What activates the pachytene checkpoint
Failure to complete synapsis, usually due to chromosomal abnormalities. Leads to cell death
What is a bivalent
A pair of chromosomes in a tetrad, held together by at least 1 crossover (during pachynema stage of meiotic prophase 1)
How many times more do infertile men have autosomal translocations
4-10x
How many times more do infertile men have Robertsonian translocations
9x
Review of Y chromosome microdeletions
-1 in 4000 men, 2-10% of azoospermic or oligospermic men
How do Y chromosomal microdeletions arise
Homolgous recombination between azoospermic factor (AZF) regions.
What is the most frequent Y chromosomal deletion
- AZFc (b2/b4)
- Removes 3.5Mb, including 12 genes.
- 80% of deletions
- Variable clinical phenotype, often residual spermatogenesis
Which y chromosome genes are deleted in azoospermia
DAZ genes
Review of DAZ genes
- Y chromosome
- 4 copies
- Encode proteins with RNA recognition motifs (RRMs), which are involved in the regulation of RNA translation and control meiosis.
- Control germ cell development
- Multiple copies of DAZ which can compensate for deletions.
Proportion of CAVD, CUAVD, CBAVD caused by CFTR pathogenic variants
80% cases
Clinical characteristics of CBAVD
- Agenesis of seminal vesicles.
- Reduced volume, acidic pH, absence of spermatozoa in semen.
How can pregnancy be achieved in CBAVD patients
-Sperm retrieval and ICSI (intracytoplasmic sperm injection)
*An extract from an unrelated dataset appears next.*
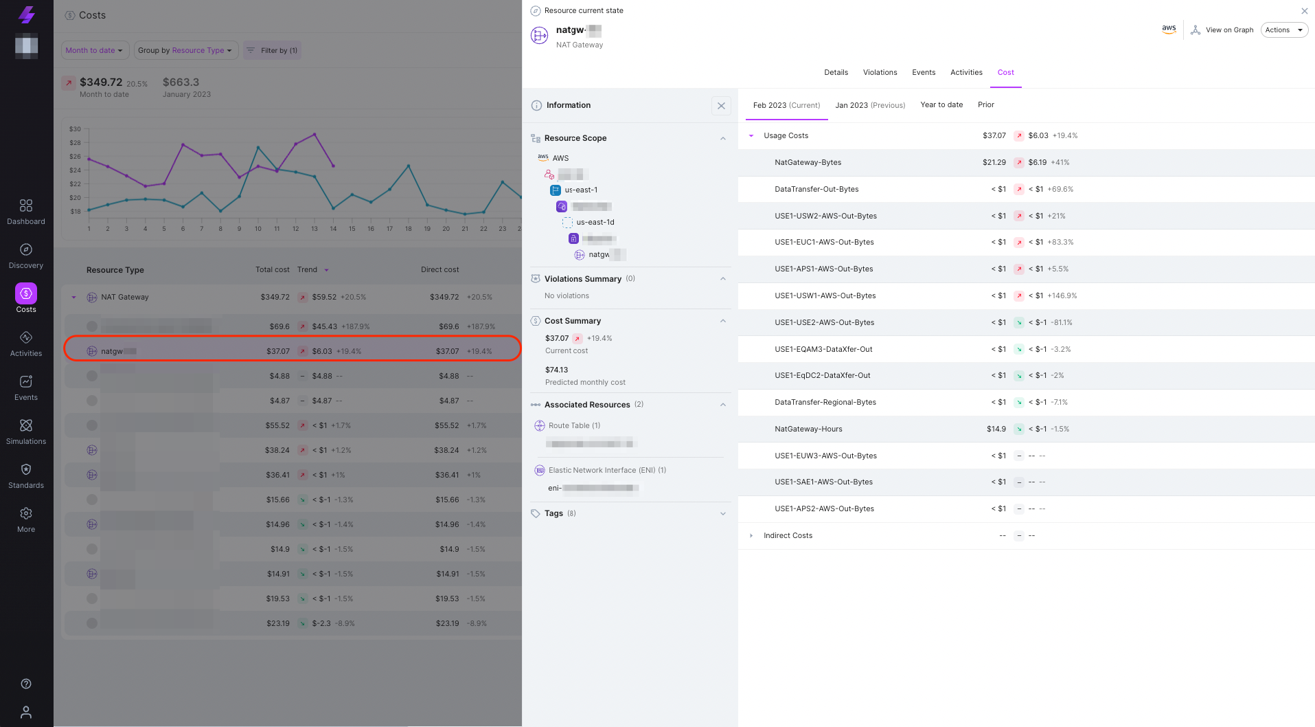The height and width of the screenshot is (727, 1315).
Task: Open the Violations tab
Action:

What is the most common CF mutation combination in CBAVD
- One severe variant with 5 T allele.
- poly T in intron 8 influences splicing efficiency of exon 9
- TG polymorphism upstream of PolyT also affects efficiency of exon 9 inclusion in final transcripts.
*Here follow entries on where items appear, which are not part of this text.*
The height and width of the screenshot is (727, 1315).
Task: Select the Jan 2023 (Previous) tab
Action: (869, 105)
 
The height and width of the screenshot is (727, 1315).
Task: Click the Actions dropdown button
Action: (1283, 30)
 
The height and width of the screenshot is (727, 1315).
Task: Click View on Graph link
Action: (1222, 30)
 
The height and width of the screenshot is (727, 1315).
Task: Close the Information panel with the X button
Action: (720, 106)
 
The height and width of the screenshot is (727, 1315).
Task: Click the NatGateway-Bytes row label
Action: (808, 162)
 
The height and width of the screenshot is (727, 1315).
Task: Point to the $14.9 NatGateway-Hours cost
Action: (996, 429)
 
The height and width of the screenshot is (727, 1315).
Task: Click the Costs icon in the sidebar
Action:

- 5 T is not fully penetrant for CBAVD, TG length modifies effect of 5T (5T13TG most effect on splicing)
Main types of female infertility
- Turner syndrome
- Swyer syndrome
- FXPOI (FMR1)
- 46,XX gonadal dysgenesis
- CF
Review of Turner syndrome
- 45,X
- 1 in 2500 liveborn females (10% miscarriages)
- Short stature, delayed puberty, ovarian dysgenesis, hypergonadotrophic hypogonadism, infertility, congenital heart defects.
- Prenatally, cystic hygroma, nuchal thickening.
- Frequently mosaic (55% cases)
- Parental nondisjunction accounts for 70% liveborn cases
What proportion of Turners syndrome cases have Y chromosome material
- 6-11%
- Carries the risk of gonadoblastoma
Review of Swyer syndrome
- 46,XY females
- 1 in 80,000
- Female external genitalia, normal uterus and fallopian tubes, but streak gonads. Infertility, pubertal failure.
- risk of gonadoblastoma
- 15% caused by pathogenic on SRY on Y chromosome
- XY complete gonadal dysgenesis
Review of FXPOI
- FMR1 triplet repeat expansion- CGG in first untranslated exon
- 20% of premutation carriers have POI
- FMR1 RNA toxicity may affect oogenesis
What is the size range for FMR1 premutation alleles
59-200 repeats (may expand to a full mutation in one generation)
Review of 46,XX gonadal dysgenesis
- Hypergonadotrophic hypogonadism (impaired response of the gonads to gonadotrophins)
- Ranges from primary amenorrhea, lack of pubertal development to POF
- Mutations in FSHR, BMP15, NR5A1
Why may females with CF have infertility
- Thicker cervical mucus makes it harder for sperm to penetrate cervix
- Poor nutrition can lead to irregular ovulation
- 20% have fertility issues
Other genetic causes of infertility
- Noonan syndrome (PTPN11, SOS1, RAF1, KRAS, HRAS)
- CAH (Congenital adrenal hyperplasia due to 21-hydroxylase deficiency). CYP21A2 mutations (AR).
- PWS. 80-90% have cryptorchidism (failure of testes to descend to scrotum)
- Androgen insensitivity syndrome. Mutations in AR gene.
- DM1. CTG repeat in 3’UTR of DMPK. 80% Males have testicular atrophy.
Genetic testing strategy
- A specific clincal phenotype may suggest targeted testing. e.g. CYP21A2 where biochemical tests are indicative, or CFTR for CBAVD.
- Less specific phenotypes are investigated by karyotyping and molecular testing. e.g. Y chromosome microdeletion of FMR1 in females with POF.
- A large proportion will not receive a genetic diagnosis.